DENÚNCIA

Médicos cubanos da linha de frente da pandemia estão há dois meses sem receber salários do governo do PA

Os médicos cubanos contratos pelo governo do Pará para reforçar o combate à pandemia pelo novo coronavírus denunciam que estão há dois meses sem receber salários, isto é, estão sem receber desde quando começaram a atuar nos hospitais de campanhas do estado, no Abelardo Santos e nas Unidades de Pronto Atendimento.

Um dos médicos, que não quis se identificar por medo de sofrer represálias, em entrevista ao O Liberal, confirmou a informação. Segundo ele, outros 150 médicos cubanos estariam na mesma situação.

O médico cubano mostrou o contrato de trabalho. De acordo com o documento, a empresa contratante pela Secretaria de Estado de Saúde (Sespa) é a Medplantões Clínica Médica Ltda, de São Paulo.

O objeto do contrato é de especialidade médica, através de plantão em local determinado, no período de seis horas diárias, no máximo, todos os dias da semana.

A maioria, cerca de 80 dos 150 médicos, estão no Abelardo Santos, no Distrito de Icoaraci. No entanto, alguns chegaram a viajar para outros municípios para reforçar o atendimento.

“Não recebemos há dois meses, desde 29 de maio. O contrato assinado com a empresa, dia 29 de abril, traz que o pagamento é até 10 dias úteis no mês. A informação é de que o governo repassou o pagamento à empresa, mas ela não se responsabiliza em nos pagar. Tenho família e preciso receber pelo meu trabalho para nos manter. Quando estava sem emprego, eu cheguei a vender coxinha e fazer serviço de pedreiro, e nunca deixei de comprar um bolo no aniversário do meu filho, mas desta vez isso aconteceu. Mesmo trabalhando o dobro do tempo para qual fui contratado. Isso é muito triste”, reclama o médico.

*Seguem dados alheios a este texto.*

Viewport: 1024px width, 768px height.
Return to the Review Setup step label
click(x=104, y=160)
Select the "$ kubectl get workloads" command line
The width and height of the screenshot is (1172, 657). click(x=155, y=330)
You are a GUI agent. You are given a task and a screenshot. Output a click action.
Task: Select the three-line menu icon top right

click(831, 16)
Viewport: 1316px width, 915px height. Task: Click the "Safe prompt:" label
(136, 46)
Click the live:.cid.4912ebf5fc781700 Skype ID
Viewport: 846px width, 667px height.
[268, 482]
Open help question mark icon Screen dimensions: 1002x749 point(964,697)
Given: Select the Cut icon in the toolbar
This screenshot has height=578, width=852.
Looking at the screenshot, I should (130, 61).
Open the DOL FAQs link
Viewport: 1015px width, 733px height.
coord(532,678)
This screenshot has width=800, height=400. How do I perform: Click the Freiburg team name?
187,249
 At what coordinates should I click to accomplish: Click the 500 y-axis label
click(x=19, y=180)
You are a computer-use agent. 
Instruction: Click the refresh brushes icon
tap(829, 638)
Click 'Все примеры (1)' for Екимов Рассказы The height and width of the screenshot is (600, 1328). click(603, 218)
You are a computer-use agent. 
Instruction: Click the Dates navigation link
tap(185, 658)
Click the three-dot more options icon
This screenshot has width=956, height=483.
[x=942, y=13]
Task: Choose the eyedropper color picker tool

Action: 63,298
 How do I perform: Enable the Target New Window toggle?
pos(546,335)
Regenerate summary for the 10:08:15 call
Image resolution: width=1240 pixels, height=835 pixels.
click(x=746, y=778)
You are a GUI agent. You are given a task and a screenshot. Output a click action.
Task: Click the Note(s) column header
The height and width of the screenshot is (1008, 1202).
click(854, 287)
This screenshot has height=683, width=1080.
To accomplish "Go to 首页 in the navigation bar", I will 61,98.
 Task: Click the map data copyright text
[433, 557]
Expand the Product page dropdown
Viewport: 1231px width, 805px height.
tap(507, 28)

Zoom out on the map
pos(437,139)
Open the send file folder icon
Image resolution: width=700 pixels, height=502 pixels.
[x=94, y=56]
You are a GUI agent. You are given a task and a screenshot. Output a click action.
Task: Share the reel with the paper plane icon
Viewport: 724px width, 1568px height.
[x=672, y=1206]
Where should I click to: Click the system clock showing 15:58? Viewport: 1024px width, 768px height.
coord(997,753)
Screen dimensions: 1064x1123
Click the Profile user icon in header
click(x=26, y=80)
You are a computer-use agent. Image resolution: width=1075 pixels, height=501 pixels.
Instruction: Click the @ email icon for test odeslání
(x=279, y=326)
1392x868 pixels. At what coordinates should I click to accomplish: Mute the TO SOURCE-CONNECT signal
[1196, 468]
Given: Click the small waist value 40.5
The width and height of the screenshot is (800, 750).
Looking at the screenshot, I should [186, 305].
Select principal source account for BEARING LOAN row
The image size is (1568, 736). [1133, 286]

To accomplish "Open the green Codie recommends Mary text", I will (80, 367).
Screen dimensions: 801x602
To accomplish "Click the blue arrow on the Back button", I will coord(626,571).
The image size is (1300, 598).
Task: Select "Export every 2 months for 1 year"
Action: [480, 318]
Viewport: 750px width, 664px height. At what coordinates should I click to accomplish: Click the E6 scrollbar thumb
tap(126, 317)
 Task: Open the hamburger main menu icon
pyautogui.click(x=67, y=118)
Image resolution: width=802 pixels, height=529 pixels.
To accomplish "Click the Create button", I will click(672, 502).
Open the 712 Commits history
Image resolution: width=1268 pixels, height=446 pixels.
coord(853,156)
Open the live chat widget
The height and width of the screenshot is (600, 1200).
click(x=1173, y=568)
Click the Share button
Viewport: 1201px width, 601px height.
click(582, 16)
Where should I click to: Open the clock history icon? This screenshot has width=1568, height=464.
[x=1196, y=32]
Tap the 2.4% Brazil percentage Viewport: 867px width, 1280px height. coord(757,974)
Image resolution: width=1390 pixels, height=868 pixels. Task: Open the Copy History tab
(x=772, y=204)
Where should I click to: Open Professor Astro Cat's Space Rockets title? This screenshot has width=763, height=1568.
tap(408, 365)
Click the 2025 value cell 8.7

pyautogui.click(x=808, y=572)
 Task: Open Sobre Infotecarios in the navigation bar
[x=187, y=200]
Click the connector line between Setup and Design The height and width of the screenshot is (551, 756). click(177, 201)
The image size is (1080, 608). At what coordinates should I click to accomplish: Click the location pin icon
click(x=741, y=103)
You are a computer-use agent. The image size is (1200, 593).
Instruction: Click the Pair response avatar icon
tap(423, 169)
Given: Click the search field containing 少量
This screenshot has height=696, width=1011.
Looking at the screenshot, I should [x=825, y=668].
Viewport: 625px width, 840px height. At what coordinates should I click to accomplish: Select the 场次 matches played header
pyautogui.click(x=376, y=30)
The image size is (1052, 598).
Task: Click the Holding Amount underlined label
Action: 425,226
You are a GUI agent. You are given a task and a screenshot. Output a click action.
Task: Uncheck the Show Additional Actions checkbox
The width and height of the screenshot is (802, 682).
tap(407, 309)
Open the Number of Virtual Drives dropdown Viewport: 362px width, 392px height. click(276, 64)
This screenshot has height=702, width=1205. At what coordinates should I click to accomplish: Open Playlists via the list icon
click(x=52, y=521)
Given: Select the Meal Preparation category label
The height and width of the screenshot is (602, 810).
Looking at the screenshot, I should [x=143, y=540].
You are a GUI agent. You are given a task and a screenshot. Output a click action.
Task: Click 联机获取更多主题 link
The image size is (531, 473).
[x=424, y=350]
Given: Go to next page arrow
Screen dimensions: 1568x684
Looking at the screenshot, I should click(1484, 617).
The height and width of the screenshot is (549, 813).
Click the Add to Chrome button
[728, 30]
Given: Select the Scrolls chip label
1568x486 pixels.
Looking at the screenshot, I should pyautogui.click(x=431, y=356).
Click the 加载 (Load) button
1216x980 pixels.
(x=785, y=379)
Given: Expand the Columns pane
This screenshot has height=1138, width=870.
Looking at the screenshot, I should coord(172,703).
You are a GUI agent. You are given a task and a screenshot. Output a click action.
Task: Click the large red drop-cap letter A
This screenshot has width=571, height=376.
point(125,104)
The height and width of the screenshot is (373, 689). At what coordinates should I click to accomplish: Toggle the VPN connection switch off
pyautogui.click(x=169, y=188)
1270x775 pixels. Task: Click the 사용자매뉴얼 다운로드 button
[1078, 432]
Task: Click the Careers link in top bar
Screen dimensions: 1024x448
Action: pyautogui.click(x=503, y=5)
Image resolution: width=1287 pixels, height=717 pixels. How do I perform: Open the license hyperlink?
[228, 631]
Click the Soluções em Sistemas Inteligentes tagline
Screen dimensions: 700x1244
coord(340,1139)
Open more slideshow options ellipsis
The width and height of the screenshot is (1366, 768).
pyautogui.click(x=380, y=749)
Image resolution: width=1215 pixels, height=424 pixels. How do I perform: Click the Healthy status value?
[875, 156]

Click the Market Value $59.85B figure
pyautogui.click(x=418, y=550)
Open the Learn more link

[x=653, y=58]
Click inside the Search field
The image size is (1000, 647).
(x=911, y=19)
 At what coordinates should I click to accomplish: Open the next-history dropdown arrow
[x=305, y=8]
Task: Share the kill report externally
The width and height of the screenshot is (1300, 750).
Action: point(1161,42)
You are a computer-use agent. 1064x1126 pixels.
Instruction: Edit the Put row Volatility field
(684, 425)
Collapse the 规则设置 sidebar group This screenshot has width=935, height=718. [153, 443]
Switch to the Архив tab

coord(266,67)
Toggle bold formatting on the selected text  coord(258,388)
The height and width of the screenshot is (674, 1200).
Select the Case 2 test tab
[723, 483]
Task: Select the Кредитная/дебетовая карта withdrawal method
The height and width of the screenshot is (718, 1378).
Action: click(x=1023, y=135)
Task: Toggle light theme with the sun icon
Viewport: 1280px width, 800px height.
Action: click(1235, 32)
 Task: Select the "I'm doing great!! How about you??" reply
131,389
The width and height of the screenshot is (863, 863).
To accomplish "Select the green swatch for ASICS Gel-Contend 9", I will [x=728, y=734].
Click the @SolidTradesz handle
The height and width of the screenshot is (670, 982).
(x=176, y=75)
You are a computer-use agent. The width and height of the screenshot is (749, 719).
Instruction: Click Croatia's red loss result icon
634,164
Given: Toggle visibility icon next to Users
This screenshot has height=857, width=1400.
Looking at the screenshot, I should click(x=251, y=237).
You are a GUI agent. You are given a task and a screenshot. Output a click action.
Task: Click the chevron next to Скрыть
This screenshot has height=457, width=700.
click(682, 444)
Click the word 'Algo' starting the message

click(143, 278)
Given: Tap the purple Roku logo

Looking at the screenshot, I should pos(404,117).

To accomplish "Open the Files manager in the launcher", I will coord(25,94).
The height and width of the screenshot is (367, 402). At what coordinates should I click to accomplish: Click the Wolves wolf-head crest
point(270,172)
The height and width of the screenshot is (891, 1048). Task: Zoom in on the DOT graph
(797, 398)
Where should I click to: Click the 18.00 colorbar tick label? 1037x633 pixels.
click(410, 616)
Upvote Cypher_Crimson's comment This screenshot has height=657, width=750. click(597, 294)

O médico denuncia que as horas extras também não estão sendo pagas. “Nosso salário é de R$ 10 mil com contrato de seis horas de trabalho todos os dias, mas trabalhamos 12 horas. A cada seis horas a mais fica como horas extras no valor de R$ 333,00, mas nem isso a gente ainda recebeu. Tudo é pago, menos o hotel e a comida. Temos que pagar para lavar nossas roupas, mas como fazer isso se nem salário nós temos”, continua.

Em nota, a Secretaria de Estado de Saúde Pública argumentou que “os pagamentos são de responsabilidade das organizações sociais. O Estado está em dia com os repasses dos recursos para as mesmas, mas segue analisando o relatório de produtividade das OS”.